文摘Concrete, widely used construction material suffers from cracks and low tensile strength that cut down the load capacity resulting in shortening of self-life. Biologically modified construction materials become more popular for higher strength and long-term sustainability. This investigation deals with the compressive and flexural strengths increment of a novel bacterial protein (bioremediase) incorporated pozzolana cement based mortar specimens. This protein also increases durability and crack repairing attributes that is more effective in pozzolana cement. Higher constituent percentage of silicate in pozzolana cement leads to higher silica leaching activity within the matrix manifesting of higher strength and durability of the samples. Eco-friendliness and wide range temperature stability lead added advantage to the protein for potential additive in high performance concrete technology.
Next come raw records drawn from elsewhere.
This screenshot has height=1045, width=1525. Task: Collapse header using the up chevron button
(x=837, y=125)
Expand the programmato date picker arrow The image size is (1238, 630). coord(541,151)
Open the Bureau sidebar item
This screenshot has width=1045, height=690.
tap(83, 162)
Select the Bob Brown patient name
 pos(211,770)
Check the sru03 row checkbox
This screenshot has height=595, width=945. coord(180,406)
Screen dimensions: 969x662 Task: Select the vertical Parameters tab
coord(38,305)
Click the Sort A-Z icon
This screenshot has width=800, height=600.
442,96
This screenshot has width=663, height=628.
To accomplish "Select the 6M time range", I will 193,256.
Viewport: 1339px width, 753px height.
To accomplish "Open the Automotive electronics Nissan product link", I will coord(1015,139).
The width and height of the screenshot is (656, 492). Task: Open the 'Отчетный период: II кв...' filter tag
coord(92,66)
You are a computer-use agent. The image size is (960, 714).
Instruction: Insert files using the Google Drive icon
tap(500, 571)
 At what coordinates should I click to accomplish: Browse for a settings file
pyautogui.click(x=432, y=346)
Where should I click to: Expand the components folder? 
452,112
This means in practice that a substantial part of the cement of the mortar/concrete mixtures can be left out while still obtaining needed final strength. This would substantially improve the ecological footprint (sustainability) of mortar/concrete, as it is particularly cement that causes (during its production) massive CO2 emission what negatively affects the global climate (significantly contributes to global warming).